:: Text section ::

Where $69 includes the cart
The Fredericksburg area’s new golf complex: An affordable anchor for a big commercial project

Business-friendly golf courses

by Brett Lieberman
Virginia Business
March 2004

WEB POINTERS
For more information on golf in Virginia or Cannon Ridge golf course:
Virginia State Golf Association
Cannon Ridge Golf Club

Allen Kim could be on the ninth hole of Augusta National as he focuses intently on lining up the small white ball with the hole about six feet away. That is, if it weren’t for the mind-numbing cold, which freezes the breath escaping from the layers of fleece he’s wearing. “I’m kind of sorry I came out,” Kim says jokingly, shivering after playing 18 holes on a Sunday in late January at the new Cannon Ridge Golf Club in Stafford County.

:::
:: Provided records ::

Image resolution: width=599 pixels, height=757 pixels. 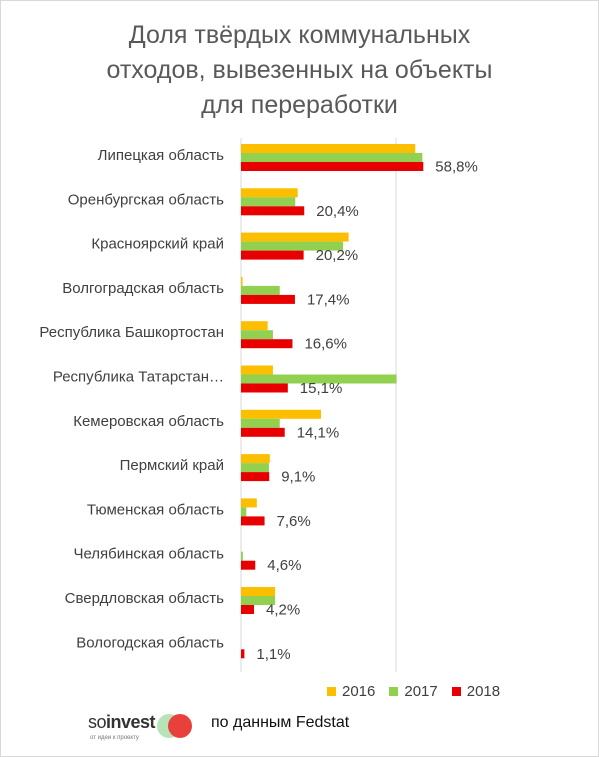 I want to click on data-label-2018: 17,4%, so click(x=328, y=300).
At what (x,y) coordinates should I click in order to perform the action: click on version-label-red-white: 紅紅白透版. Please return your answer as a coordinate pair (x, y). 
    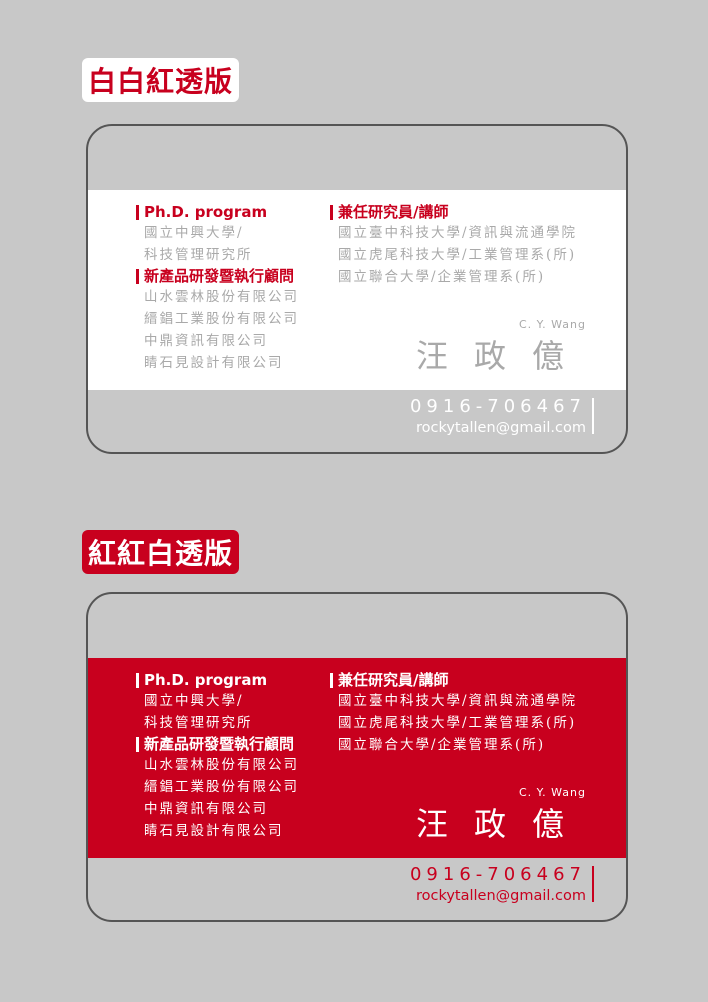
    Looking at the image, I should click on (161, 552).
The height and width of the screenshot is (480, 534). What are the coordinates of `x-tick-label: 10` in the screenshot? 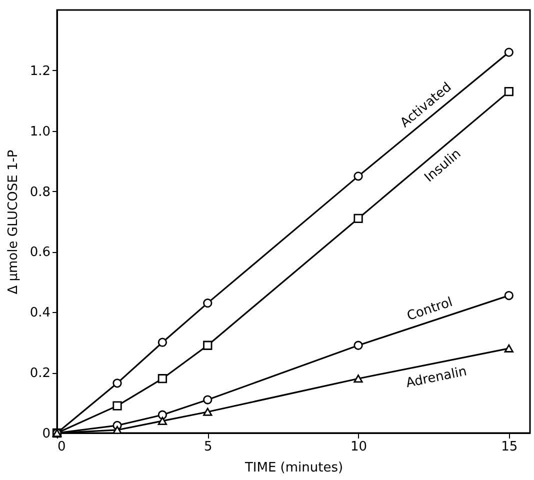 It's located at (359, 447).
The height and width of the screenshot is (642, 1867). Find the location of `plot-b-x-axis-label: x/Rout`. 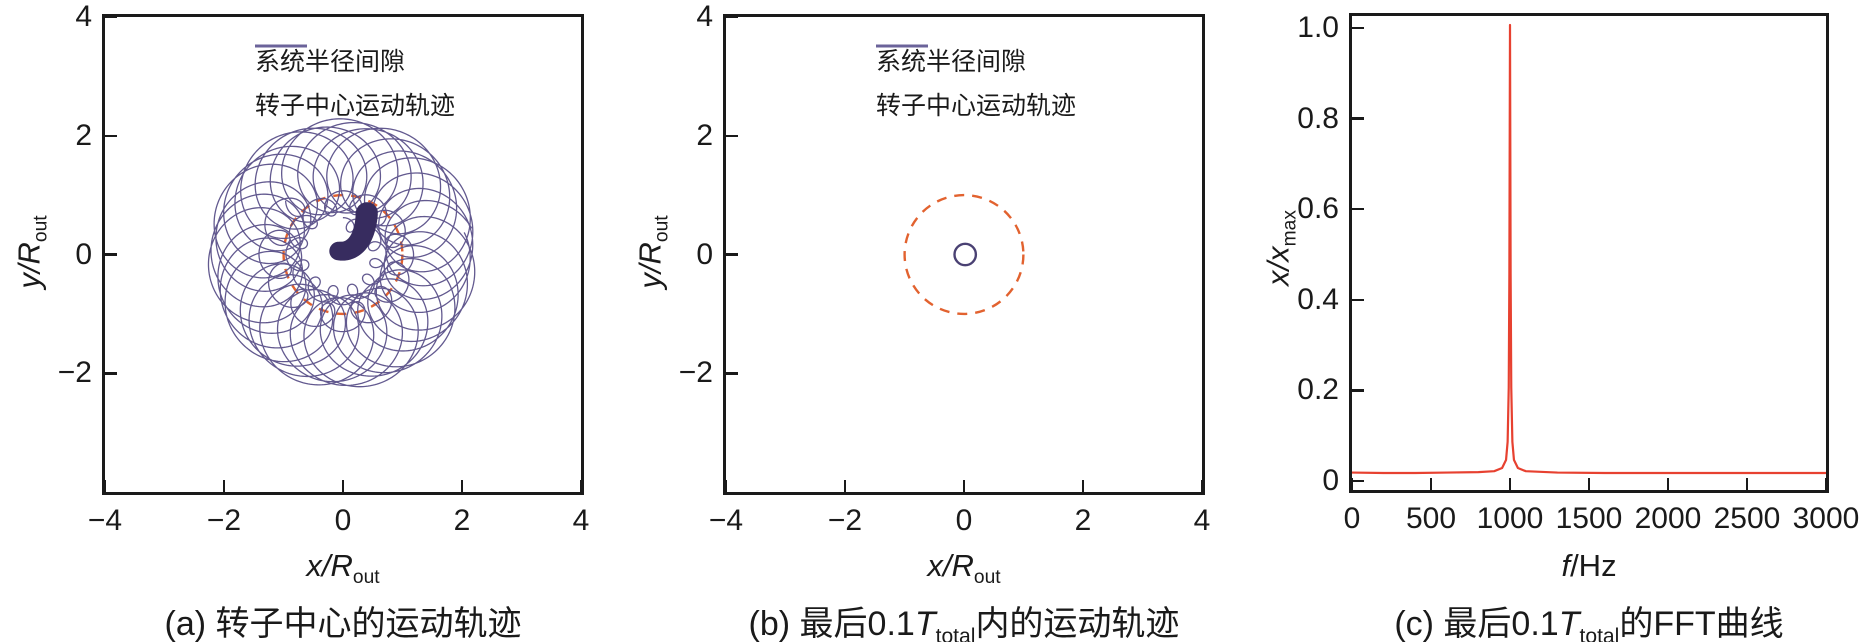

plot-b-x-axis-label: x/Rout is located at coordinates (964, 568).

:::

▶ **Exercise set**
a. Could you transcribe the Cannon Ridge golf article between "Business-friendly golf courses" and "in Stafford County.", inclusive?
b. Can you write the next part of the Cannon Ridge golf article, picking up right after its last sentence?

▶ **Results by task**
a.
Business-friendly golf courses

by Brett Lieberman
Virginia Business
March 2004

WEB POINTERS
For more information on golf in Virginia or Cannon Ridge golf course:
Virginia State Golf Association
Cannon Ridge Golf Club

Allen Kim could be on the ninth hole of Augusta National as he focuses intently on lining up the small white ball with the hole about six feet away. That is, if it weren’t for the mind-numbing cold, which freezes the breath escaping from the layers of fleece he’s wearing. “I’m kind of sorry I came out,” Kim says jokingly, shivering after playing 18 holes on a Sunday in late January at the new Cannon Ridge Golf Club in Stafford County.

b.
Welcome to year-round golf at one of the newest and most-talked about golf developments in Virginia. This course and two more planned by former pro golfer and PGA Tour Commissioner Deane Beman and renowned golf course designer Bobby Weed are creating a buzz that’s drawing golfers from as far away as Philadelphia.

Spanning a ridge over the Rappahannock River where Union cannons blasted away at Confederate positions during the four-day Battle of Fredericksburg in 1862, the 54-hole golf complex is the anchor of Fredericksburg-based Silver Companies’ Celebrate Virginia project, much like a major department store at a mall. Project planners believe the links will help draw visitors to the city and give them another reason to stay.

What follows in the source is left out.